**What you should do:**
Copy out the items below without any change, starting at the line that contains "Where should I click to: Tap the GOVERNMENT" and ending after the line that contains "[x=88, y=439]".
Begin
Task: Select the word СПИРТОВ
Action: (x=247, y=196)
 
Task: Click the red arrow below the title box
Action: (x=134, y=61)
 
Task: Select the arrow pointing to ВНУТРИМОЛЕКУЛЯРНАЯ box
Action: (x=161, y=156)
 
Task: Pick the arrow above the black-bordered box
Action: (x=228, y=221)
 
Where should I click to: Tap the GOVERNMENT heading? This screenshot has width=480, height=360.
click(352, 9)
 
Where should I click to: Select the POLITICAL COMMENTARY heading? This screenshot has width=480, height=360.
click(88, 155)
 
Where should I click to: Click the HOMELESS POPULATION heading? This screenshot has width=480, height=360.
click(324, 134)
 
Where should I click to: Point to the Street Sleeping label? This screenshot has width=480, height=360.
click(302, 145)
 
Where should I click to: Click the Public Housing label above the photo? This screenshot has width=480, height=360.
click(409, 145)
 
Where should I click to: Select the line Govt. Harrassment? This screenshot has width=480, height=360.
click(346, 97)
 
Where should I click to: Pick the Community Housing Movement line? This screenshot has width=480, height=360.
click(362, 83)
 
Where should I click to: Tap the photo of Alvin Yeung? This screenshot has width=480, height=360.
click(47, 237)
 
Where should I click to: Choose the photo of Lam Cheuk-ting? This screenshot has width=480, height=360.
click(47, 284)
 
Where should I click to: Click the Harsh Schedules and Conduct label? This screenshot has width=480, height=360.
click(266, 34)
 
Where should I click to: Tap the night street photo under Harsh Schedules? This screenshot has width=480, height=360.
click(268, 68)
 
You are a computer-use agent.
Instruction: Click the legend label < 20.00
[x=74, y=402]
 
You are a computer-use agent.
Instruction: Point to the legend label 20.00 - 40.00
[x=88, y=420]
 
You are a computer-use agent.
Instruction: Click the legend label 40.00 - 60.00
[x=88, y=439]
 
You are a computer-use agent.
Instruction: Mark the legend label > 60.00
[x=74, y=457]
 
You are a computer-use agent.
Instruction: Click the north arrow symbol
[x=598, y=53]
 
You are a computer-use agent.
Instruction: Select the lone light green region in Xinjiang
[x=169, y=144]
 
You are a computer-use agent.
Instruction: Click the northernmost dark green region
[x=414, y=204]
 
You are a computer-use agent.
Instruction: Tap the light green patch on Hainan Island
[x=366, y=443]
End
**Full solution:**
Where should I click to: Tap the GOVERNMENT heading? This screenshot has width=480, height=360.
click(352, 9)
 
Where should I click to: Select the POLITICAL COMMENTARY heading? This screenshot has width=480, height=360.
click(88, 155)
 
Where should I click to: Click the HOMELESS POPULATION heading? This screenshot has width=480, height=360.
click(324, 134)
 
Where should I click to: Point to the Street Sleeping label? This screenshot has width=480, height=360.
click(302, 145)
 
Where should I click to: Click the Public Housing label above the photo? This screenshot has width=480, height=360.
click(409, 145)
 
Where should I click to: Select the line Govt. Harrassment? This screenshot has width=480, height=360.
click(346, 97)
 
Where should I click to: Pick the Community Housing Movement line? This screenshot has width=480, height=360.
click(362, 83)
 
Where should I click to: Tap the photo of Alvin Yeung? This screenshot has width=480, height=360.
click(47, 237)
 
Where should I click to: Choose the photo of Lam Cheuk-ting? This screenshot has width=480, height=360.
click(47, 284)
 
Where should I click to: Click the Harsh Schedules and Conduct label? This screenshot has width=480, height=360.
click(266, 34)
 
Where should I click to: Tap the night street photo under Harsh Schedules? This screenshot has width=480, height=360.
click(268, 68)
 
You are a computer-use agent.
Instruction: Click the legend label < 20.00
[x=74, y=402]
 
You are a computer-use agent.
Instruction: Point to the legend label 20.00 - 40.00
[x=88, y=420]
 
You are a computer-use agent.
Instruction: Click the legend label 40.00 - 60.00
[x=88, y=439]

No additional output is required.